The 1980s saw a rash of accusations of childhood abuse based on repressed traumatic memories. Winter’s refusal to speculate on social causes is a little disappointing in this context—because gender is such a major factor in these struggles for legal and social power. But her intention was clearly not to use recovered memory as a point of departure for cultural analysis. Her discussion of the “memory wars” serves the equally important function of solidifying one of the book’s implicit claims: that the relationship between psychiatry and the law has become increasingly incestuous. For the “memory wars” were more than a collaboration between psychiatry and the law. They were a conflation of therapy and litigation whereby lawsuits came to be seen as a necessary part of the healing process. Launching in turn, a series of lawsuits by the “survivors” of accusations.
While truth drugs and the popular imagination suggest that memory is permanent and static, cognitive psychologists have consistently held that memories are reconstructed every time they are accessed. Despite this dispute, one thing has remained notably consistent until recently. “One of the most tenacious themes of 20th-century memory research was the idea that people tormented by the memories of terrible experiences could benefit from remembering them,” Winter points out. 21st century research has rejected this assumption and directed its attention toward experiments with pharmaceutically induced memory editing or dampening. Research focuses on PTSD sufferers from the most recent war, and claims that soldiers who received propranolol “reacted less strongly to ‘traumatic imagery’ than those who did not.”
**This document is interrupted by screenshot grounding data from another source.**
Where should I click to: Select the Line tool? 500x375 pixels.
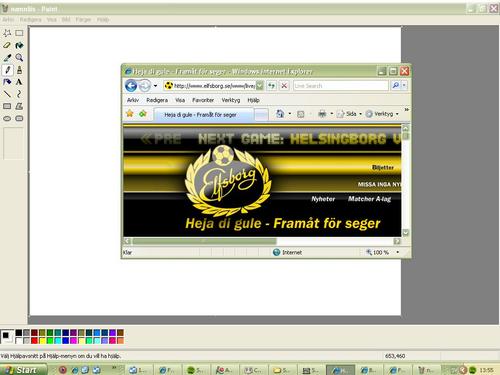tap(7, 94)
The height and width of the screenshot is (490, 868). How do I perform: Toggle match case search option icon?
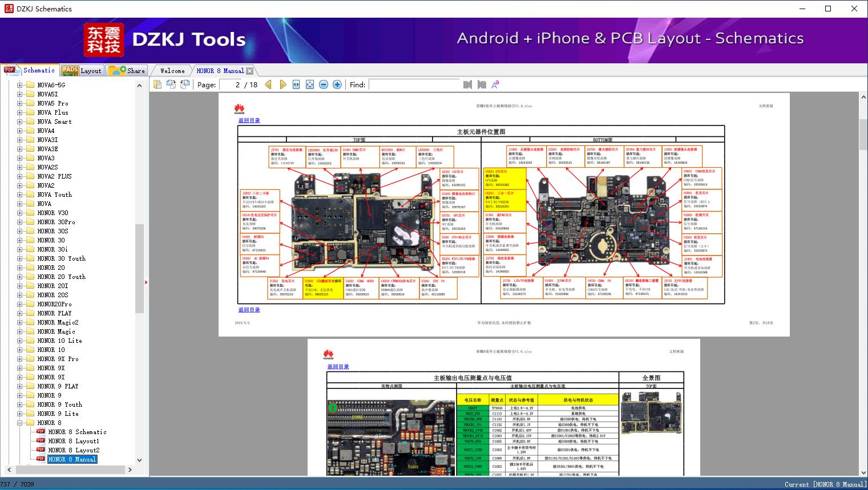(x=495, y=84)
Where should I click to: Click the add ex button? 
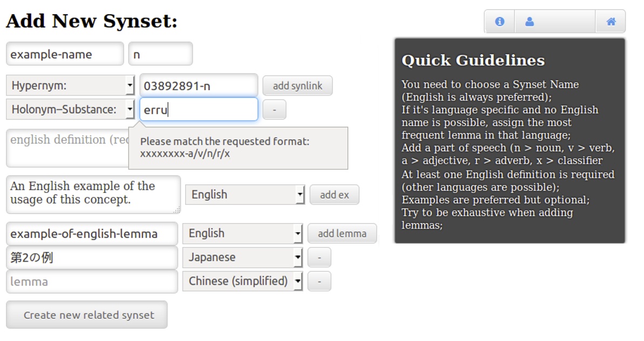tap(334, 195)
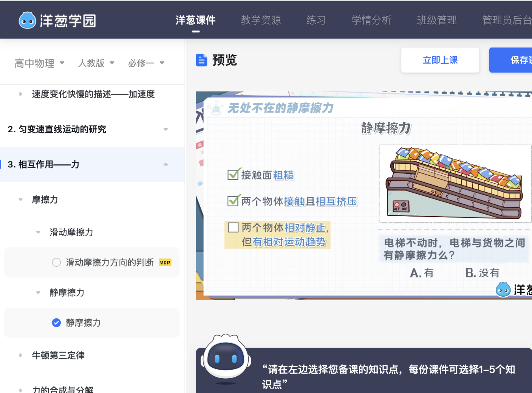Switch to the 教学资源 tab
Image resolution: width=532 pixels, height=393 pixels.
tap(261, 20)
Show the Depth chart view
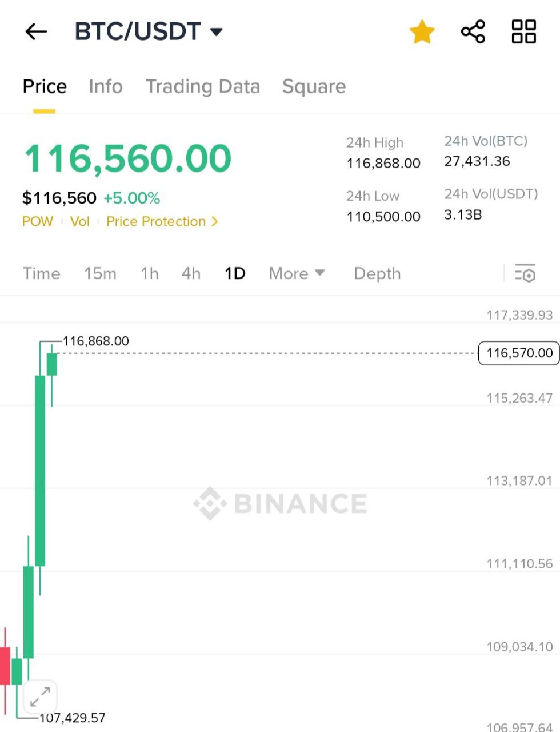 pos(377,273)
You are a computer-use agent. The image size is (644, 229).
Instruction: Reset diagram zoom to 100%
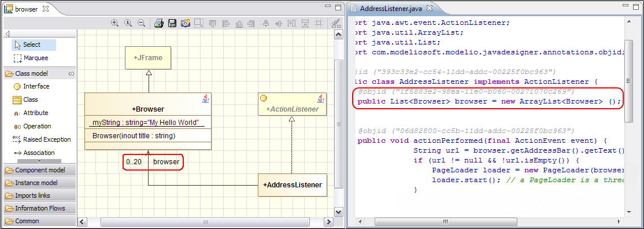[128, 23]
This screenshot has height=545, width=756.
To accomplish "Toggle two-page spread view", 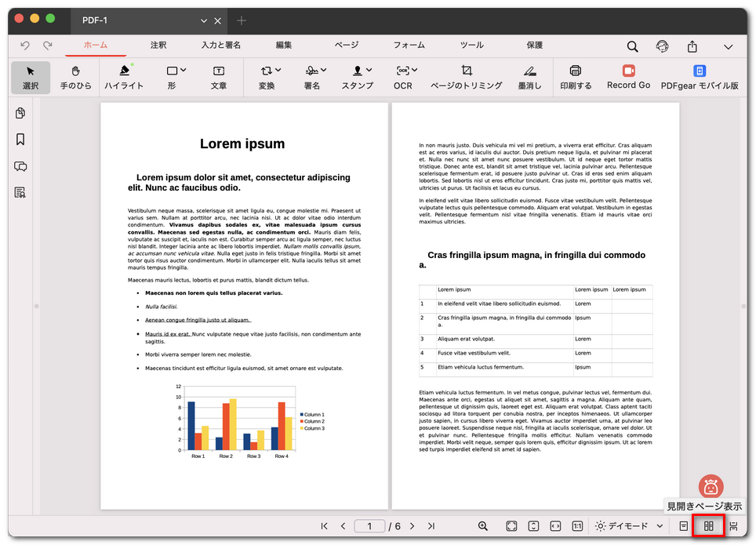I will tap(708, 526).
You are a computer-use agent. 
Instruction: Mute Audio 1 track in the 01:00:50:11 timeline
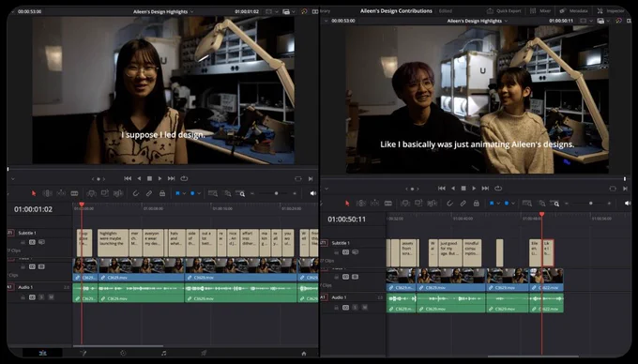point(365,308)
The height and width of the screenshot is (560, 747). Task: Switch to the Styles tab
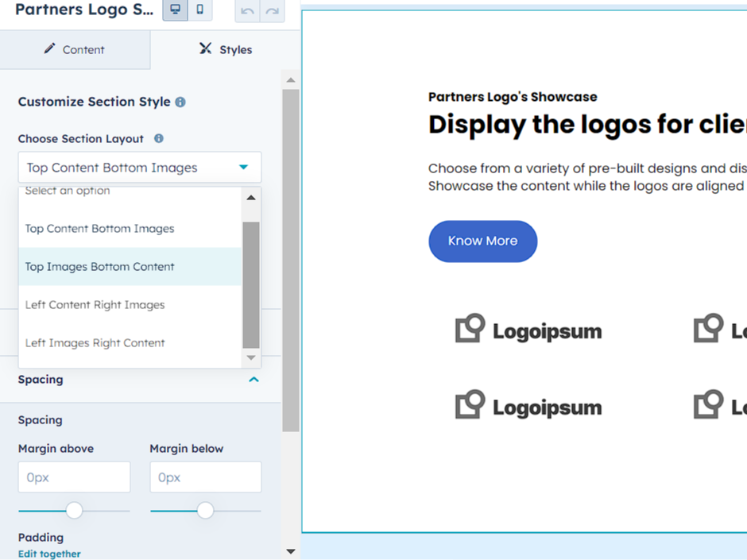225,48
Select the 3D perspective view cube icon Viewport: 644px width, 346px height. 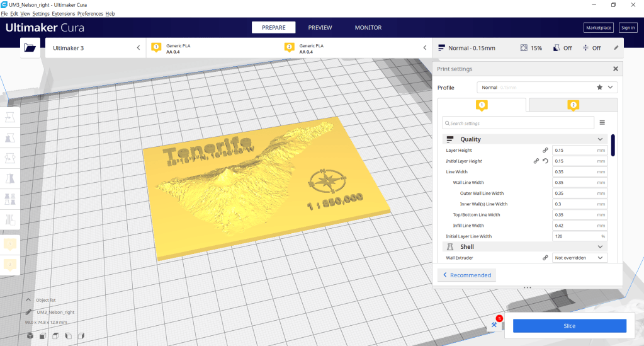[x=30, y=336]
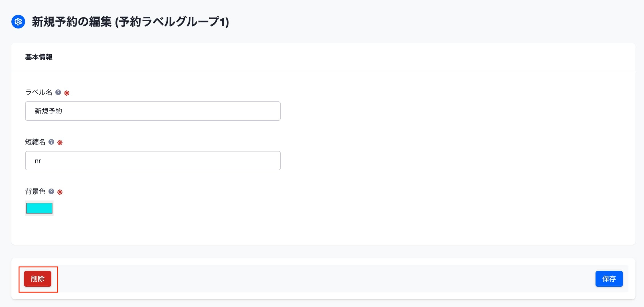Focus the 短縮名 field containing nr
644x307 pixels.
coord(153,161)
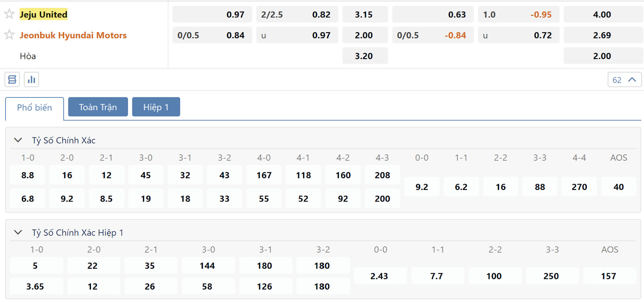
Task: Select the 4-4 draw score odds 270
Action: pos(579,187)
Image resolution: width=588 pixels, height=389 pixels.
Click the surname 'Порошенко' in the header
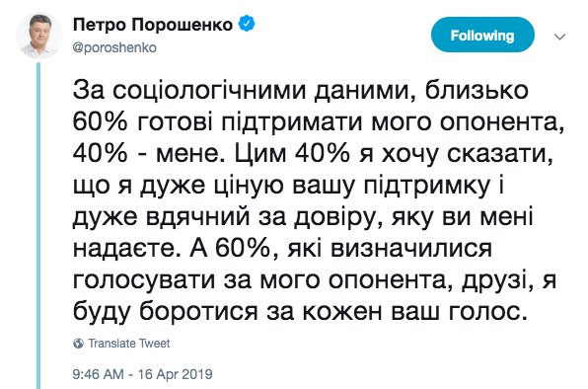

Winter writes that seeing the history of memory as a debate between authenticity and reconstruction “would be to miss the point. Each new project mined earlier ones ... and then used them to make something that fit its own situation and needs.” The author does not address what these situations and needs might be, but we might indulge in some speculation ourselves, and ask why memory dampening is so appealing to us, when the last century was obsessed with its accuracy and retrieval. There is the obvious desire that soldiers, and by extension the public, might forget what war is really like. But forgetting might have more general cultural resonance as well. At a time when everything is recorded, when the Internet suggests an unlimited capacity for remembering, a desire to forget makes perfect, even poetic sense.
We must not be too complacent about this, however. If we learn anything from Winter’s book it is that memory is a social as much as an individual phenomenon. It forms a unique discursive nexus where legal, psychiatric, individual, and cultural authority is constantly negotiated. As appealing as a little amnesia might be we would do well to recall the words of Milan Kundera: “The struggle of man against power is the struggle of memory against forgetting.”